Return all lines of the data in which the string "BLACK" occurs.

===== Source information =====

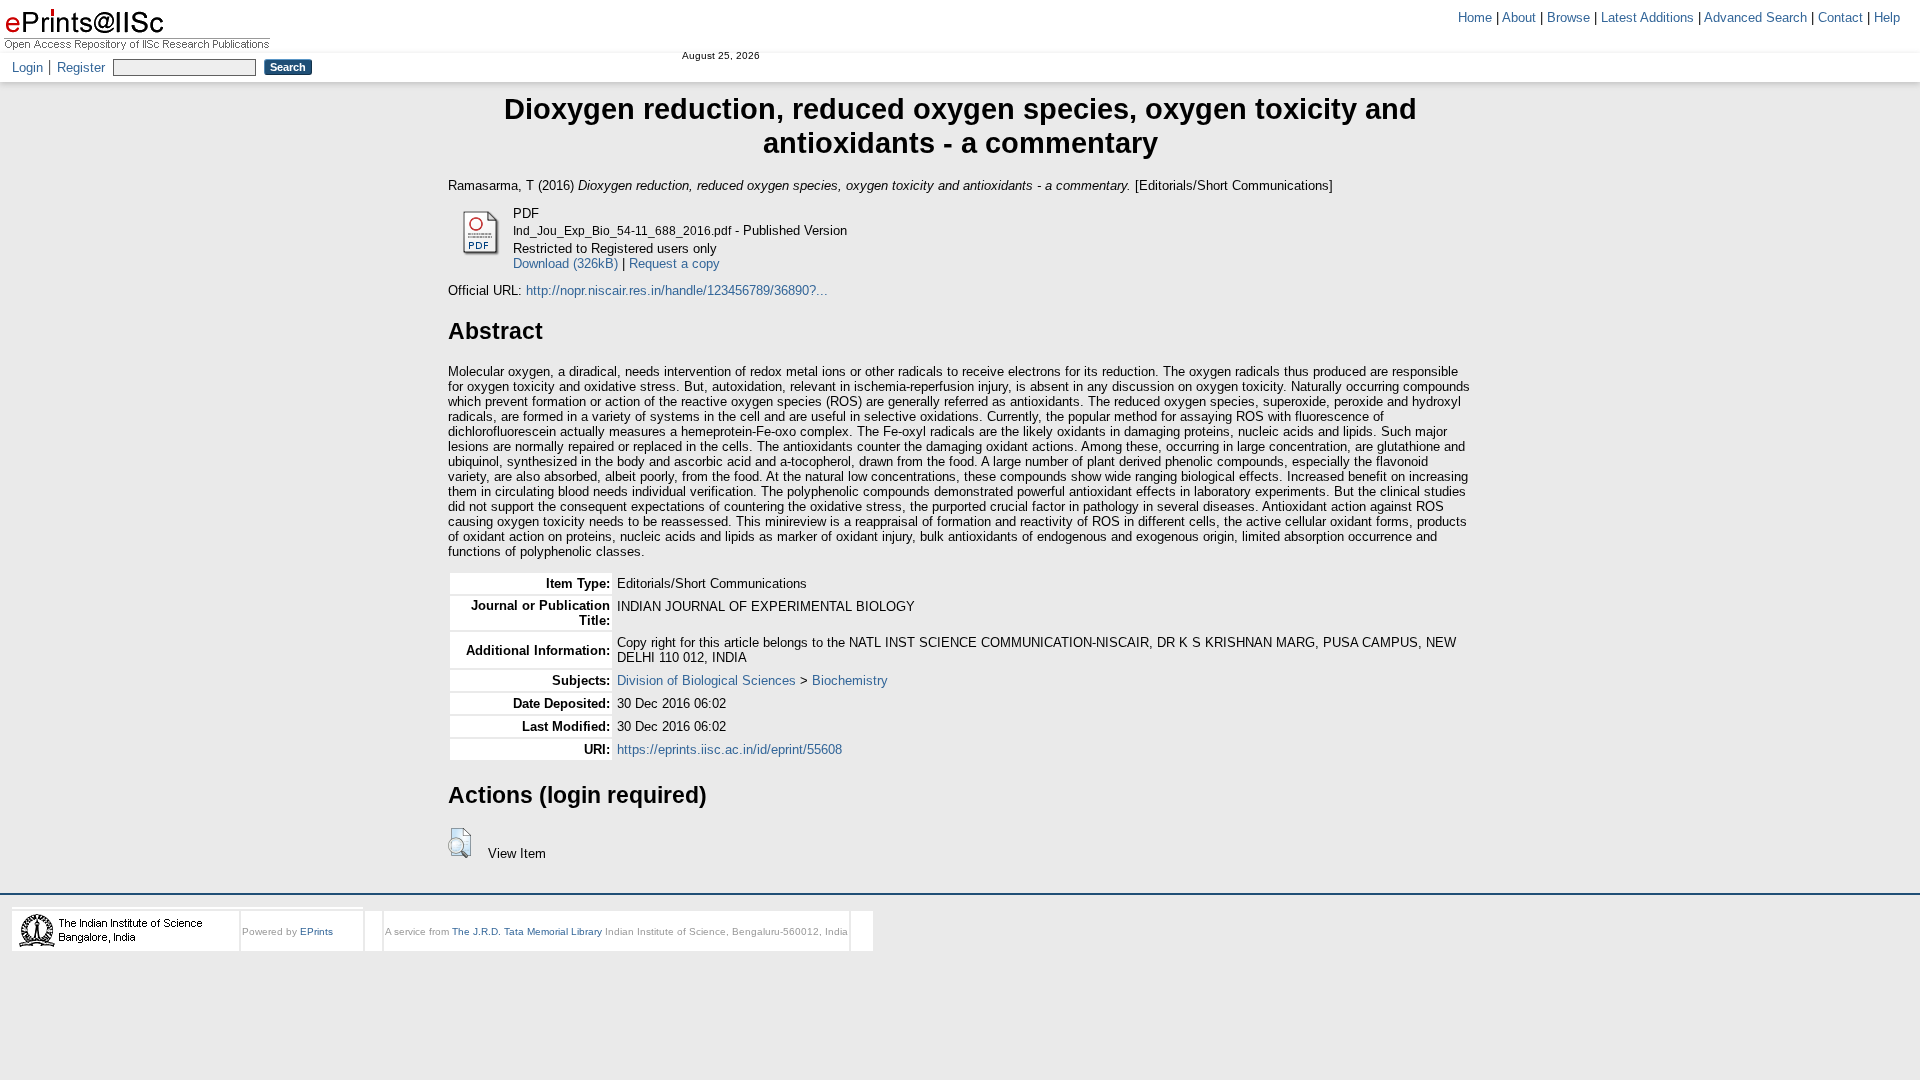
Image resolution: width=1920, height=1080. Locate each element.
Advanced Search (1755, 17)
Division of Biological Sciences (706, 680)
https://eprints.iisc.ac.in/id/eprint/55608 (729, 749)
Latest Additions (1647, 17)
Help (1887, 17)
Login (27, 67)
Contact (1840, 17)
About (1519, 17)
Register (81, 67)
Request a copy (674, 263)
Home (1475, 17)
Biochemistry (850, 680)
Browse (1568, 17)
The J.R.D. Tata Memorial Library (527, 931)
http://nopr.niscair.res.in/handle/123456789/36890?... (677, 290)
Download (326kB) (565, 263)
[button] (459, 843)
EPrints (316, 931)
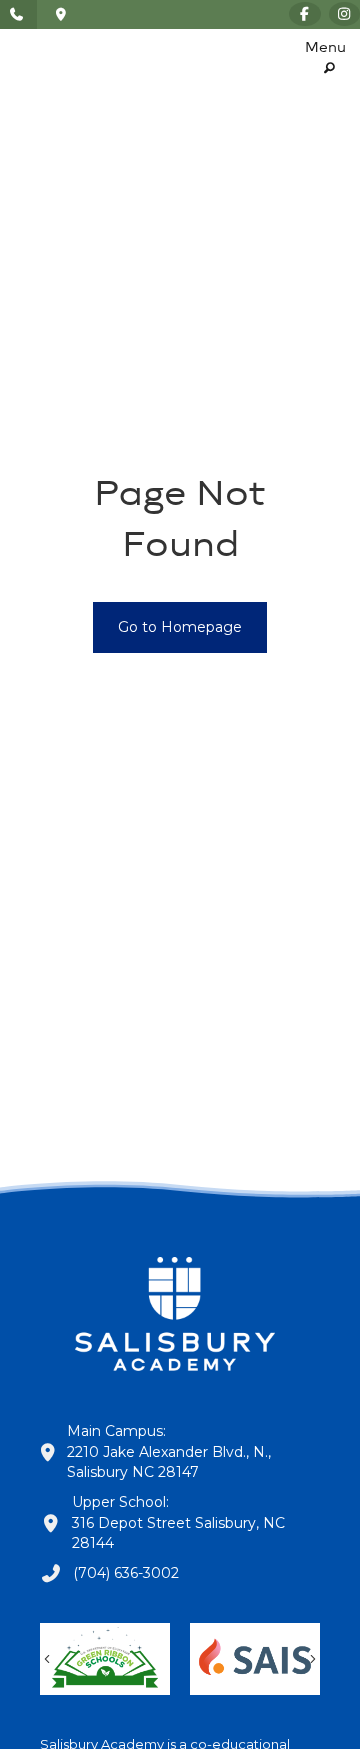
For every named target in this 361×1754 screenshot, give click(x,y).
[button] (325, 60)
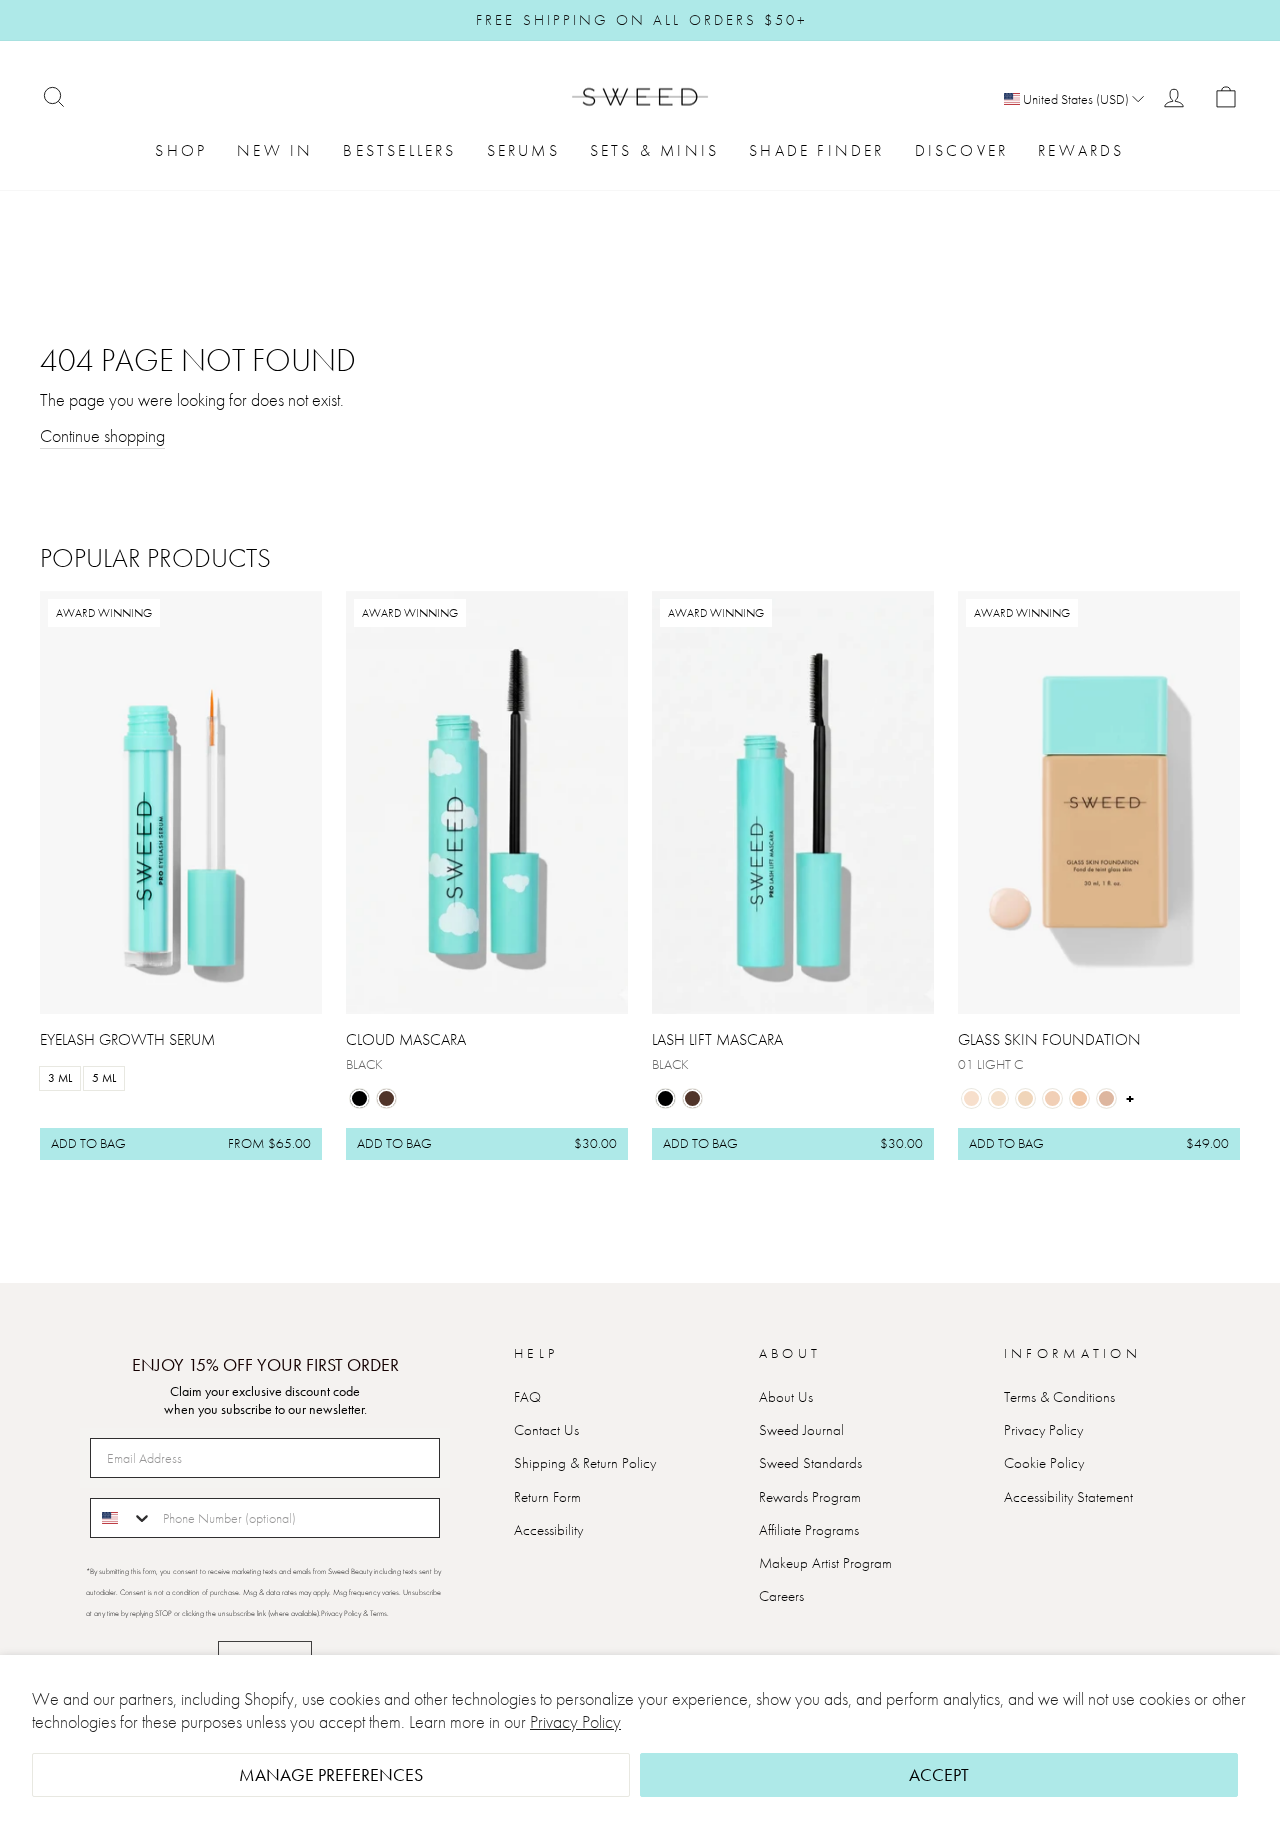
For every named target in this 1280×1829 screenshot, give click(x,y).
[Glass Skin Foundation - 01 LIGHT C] (971, 1098)
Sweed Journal (801, 1430)
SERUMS (523, 150)
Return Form (547, 1497)
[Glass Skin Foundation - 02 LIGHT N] (998, 1098)
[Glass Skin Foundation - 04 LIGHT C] (1052, 1098)
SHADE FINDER (816, 150)
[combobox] (122, 1518)
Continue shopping (102, 435)
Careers (781, 1596)
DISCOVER (962, 150)
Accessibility (548, 1530)
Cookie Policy (1044, 1463)
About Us (786, 1397)
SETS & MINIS (654, 150)
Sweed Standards (810, 1463)
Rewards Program (810, 1497)
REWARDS (1081, 150)
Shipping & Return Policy (585, 1463)
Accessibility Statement (1068, 1497)
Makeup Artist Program (825, 1563)
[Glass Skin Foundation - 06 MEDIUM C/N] (1106, 1098)
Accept (939, 1774)
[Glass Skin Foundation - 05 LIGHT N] (1079, 1098)
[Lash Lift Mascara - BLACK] (665, 1098)
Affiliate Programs (809, 1530)
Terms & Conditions (1059, 1397)
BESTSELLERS (399, 150)
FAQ (527, 1397)
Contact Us (546, 1430)
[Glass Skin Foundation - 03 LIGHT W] (1025, 1098)
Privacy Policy (575, 1721)
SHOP (181, 150)
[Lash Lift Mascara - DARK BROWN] (692, 1098)
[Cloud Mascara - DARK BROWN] (386, 1098)
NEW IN (275, 150)
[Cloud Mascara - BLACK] (359, 1098)
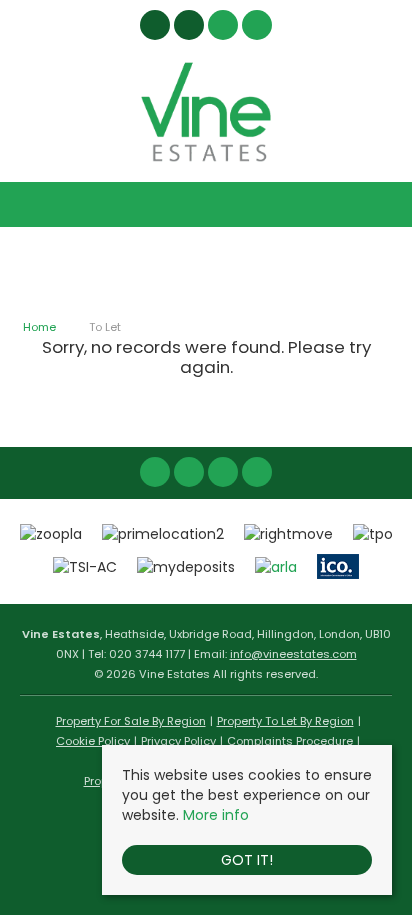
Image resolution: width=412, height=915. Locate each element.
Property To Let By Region (285, 721)
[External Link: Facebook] (157, 28)
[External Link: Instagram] (191, 28)
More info (216, 815)
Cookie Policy (93, 741)
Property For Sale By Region (131, 721)
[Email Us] (223, 472)
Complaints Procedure (290, 741)
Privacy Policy (178, 741)
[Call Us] (257, 472)
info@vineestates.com (293, 654)
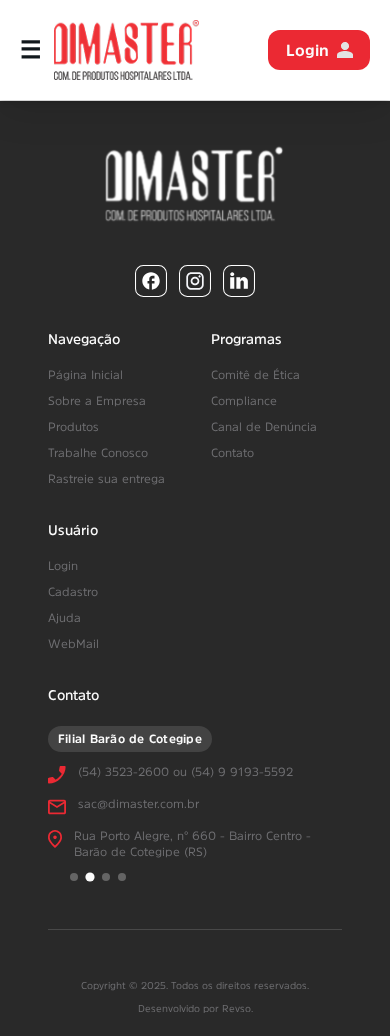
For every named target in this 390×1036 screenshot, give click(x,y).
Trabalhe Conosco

=====

◆ **Result of this task**
[Lash Lift Mascara - BLACK] (665, 1098)
[Cloud Mascara - BLACK] (359, 1098)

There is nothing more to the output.